Born and raised on the Southside of Chicago, ERIC TRE'VON joined the BME family in 2018. Whether it is singing, dancing, composing or producing-the importance of amplifying the truth, and affirming lived experiences is an artistic obligation for Eric. BME holds a special place in Eric's heart, they are family that gives language, space and somewhere to land safely. Eric attributes becoming a more informed and principled artist to the BME family and will continue to be a vessel of sound and truth for this family and the people of the world.
Living Land Acknowledgement
The McGuire Theater and Walker Art Center are located on the contemporary, traditional, and ancestral homelands of the Dakota people. Situated near Bde Maka Ska and Wíta Tópa Bde, or Lake of the Isles, on what was once an expanse of marshland and meadow, this site holds meaning for Dakota, Ojibwe, and Indigenous people from other Native nations, who still live in the community today.

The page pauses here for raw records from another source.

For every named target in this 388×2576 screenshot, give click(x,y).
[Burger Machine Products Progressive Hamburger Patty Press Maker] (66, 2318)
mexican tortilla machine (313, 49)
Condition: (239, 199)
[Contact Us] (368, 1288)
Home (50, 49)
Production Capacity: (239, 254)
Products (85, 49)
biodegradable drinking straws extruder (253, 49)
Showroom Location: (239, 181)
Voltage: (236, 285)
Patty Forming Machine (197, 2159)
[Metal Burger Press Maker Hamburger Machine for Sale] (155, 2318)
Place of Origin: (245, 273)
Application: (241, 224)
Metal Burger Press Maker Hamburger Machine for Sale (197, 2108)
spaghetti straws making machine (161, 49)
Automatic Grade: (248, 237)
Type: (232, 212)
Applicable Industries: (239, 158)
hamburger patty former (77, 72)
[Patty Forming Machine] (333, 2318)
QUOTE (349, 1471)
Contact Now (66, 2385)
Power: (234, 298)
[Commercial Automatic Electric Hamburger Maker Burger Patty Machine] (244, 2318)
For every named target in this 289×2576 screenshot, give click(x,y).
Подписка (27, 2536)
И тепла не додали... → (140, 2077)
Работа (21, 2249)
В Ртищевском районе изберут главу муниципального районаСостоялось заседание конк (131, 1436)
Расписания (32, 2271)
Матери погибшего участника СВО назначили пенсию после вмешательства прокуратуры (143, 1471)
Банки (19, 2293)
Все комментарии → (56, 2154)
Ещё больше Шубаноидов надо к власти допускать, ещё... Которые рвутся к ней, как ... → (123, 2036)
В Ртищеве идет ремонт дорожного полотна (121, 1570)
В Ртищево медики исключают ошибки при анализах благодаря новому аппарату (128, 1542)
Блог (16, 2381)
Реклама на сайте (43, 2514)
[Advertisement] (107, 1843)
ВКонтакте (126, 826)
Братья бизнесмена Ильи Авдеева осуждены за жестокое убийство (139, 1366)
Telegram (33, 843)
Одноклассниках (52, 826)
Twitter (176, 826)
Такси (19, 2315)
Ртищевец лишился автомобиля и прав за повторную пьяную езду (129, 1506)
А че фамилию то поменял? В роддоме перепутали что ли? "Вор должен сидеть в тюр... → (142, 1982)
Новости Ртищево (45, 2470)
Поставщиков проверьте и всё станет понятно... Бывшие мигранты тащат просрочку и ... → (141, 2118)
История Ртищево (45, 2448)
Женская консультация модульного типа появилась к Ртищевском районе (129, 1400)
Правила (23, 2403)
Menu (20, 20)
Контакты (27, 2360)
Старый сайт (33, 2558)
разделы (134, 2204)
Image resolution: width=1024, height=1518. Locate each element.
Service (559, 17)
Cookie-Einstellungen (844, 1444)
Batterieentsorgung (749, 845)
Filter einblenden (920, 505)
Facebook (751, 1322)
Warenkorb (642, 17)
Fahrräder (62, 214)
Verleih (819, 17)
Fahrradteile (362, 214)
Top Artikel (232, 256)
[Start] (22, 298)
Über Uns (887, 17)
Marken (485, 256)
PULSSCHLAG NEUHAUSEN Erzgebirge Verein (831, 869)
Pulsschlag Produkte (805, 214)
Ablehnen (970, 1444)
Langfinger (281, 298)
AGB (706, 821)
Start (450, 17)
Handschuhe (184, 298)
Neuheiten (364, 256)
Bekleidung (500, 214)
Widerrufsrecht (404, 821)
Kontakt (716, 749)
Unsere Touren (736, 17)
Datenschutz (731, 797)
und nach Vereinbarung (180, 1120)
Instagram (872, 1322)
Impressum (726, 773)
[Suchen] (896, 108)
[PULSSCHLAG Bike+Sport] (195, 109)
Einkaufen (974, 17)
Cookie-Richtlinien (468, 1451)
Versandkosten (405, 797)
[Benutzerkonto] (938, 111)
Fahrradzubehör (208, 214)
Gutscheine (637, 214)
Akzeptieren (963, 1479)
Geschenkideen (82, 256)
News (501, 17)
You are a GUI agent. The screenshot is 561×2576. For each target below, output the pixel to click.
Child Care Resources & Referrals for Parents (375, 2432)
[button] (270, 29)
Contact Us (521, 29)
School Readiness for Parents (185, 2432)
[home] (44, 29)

We acknowledge the discrimination and violence inflicted on Indigenous peoples in Minnesota and the Americas, including forced removal from ancestral lands, the deliberate destruction of communities and culture, deceptive treaties, war, and genocide. We recognize that, as a museum in the United States, we have a colonial history and are beneficiaries of this land and its resources. We acknowledge the history of Native displacement that allowed for the founding of the Walker. By remembering this dark past, we recognize its continuing harm in the present and resolve to work toward reconciliation, systemic change, and healing in support of Dakota people and the land itself.
We honor Native people and their relatives, past, present, and future. As a cultural organization, the Walker works toward building relationships with Native communities through artistic and educational programs, curatorial and community partnerships, and the presentation of new work.